Fishers’s also owned a vessel called the Sound Fisher built in 1894, the general arrangement and dimensions were virtually identical for both vessels so the picture below of the Causway (ex Sound Fisher) will give you a good idea of what she looked like.
As with many vessels lost during the wars, there are few details of the sinking of the Madame Alice in the records available. She was lost on the 16th February, 1918 on a voyage from Fleetwood to Stornaway with a cargo of empty barrels and seventeen crew aboard. She was sunk in a collision near Oban with the steam yacht Iolaire, which was on Admiralty duty at the time. The crew of the Madame Alice made it safely to the shore. The Iolaire, whilst badly damaged, survived the collision but was tragically lost less than a year later, when she ran aground on the Beasts of Holm near Stornaway with the loss of over two hundred lives.
The Wreck Today
The wreck of the Madame Alice lies in 40 – 42 metres in the Firth of Lorne approximately a mile offshore from Ganavan Sands in position 56° 27.233’N, 005° 29.483’W (GPS). She sits almost upright with a slight list to starboard on a muddy seabed with her bow heading south west.

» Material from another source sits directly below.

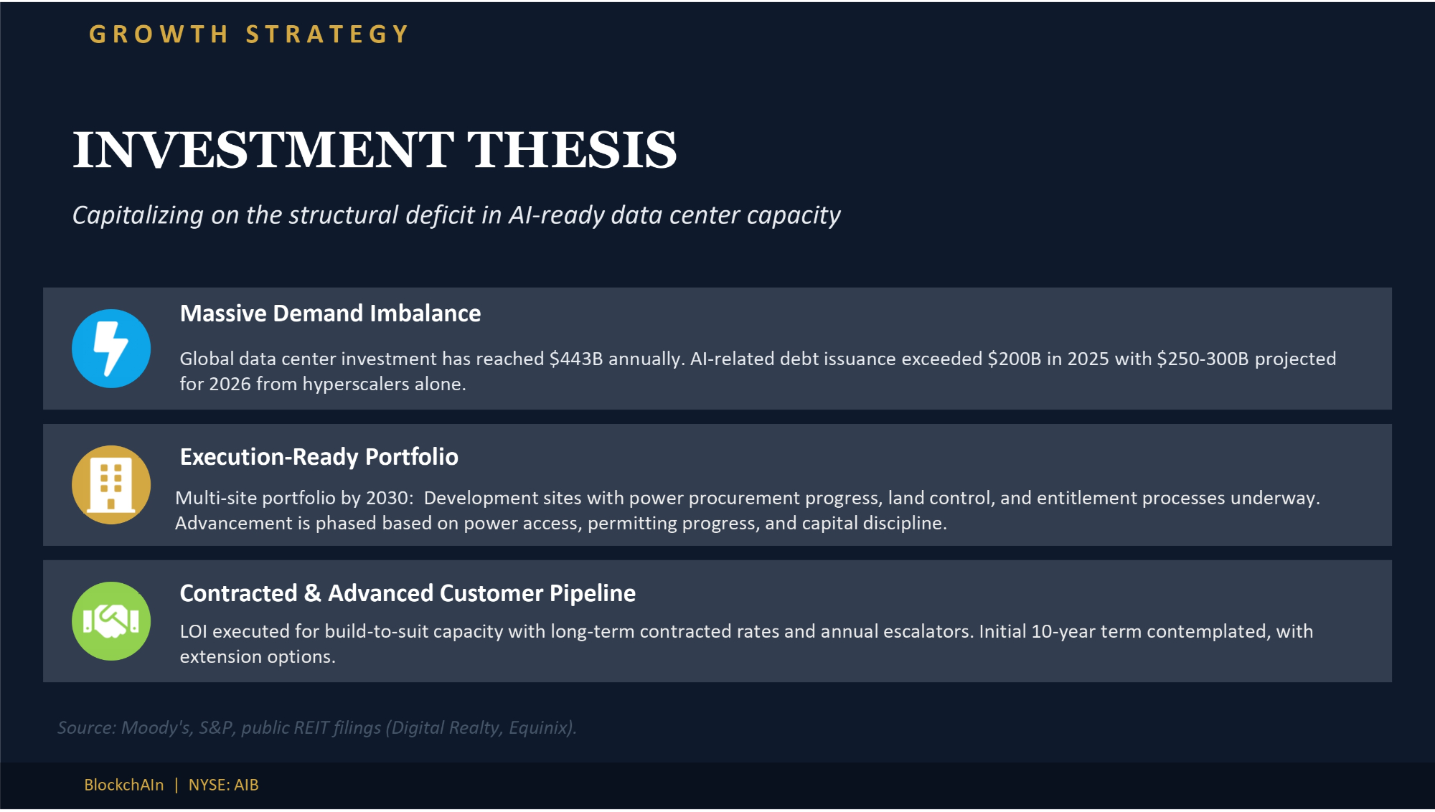
Task: Click the gold office building icon
Action: tap(111, 485)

The wreck is still fairly intact although the superstructure in the bridge area is beginning to fall inwards on itself and the stern is smashed and disappears into the seabed. This is presumably the result of the collision that caused the loss of the vessel as the rest of the hull appears to be in tact. The stern is covered extensively by fishing nets and so great care must be taken, particularly as the muddy seabed and the silt that covers the wreckage, deposited by the tides rushing through the Falls of Lora from Loch Etive, quickly reduces visibility as the diver swims past. Forward of the bridge the large single hold is well filled with silt. Huge seapens cover the seabed around the wreck but otherwise the wreck itself is not covered with the same profusion of encrusting life that would normally be associated with such a wreck. Apart from the depth and the fishing nets their are no great hazards on this dive but clearly it is not for the inexperienced diver. She lies more or less on the route of the Lismore ferry from Oban so watch out for it but otherwise surface traffic in the area is reasonably light.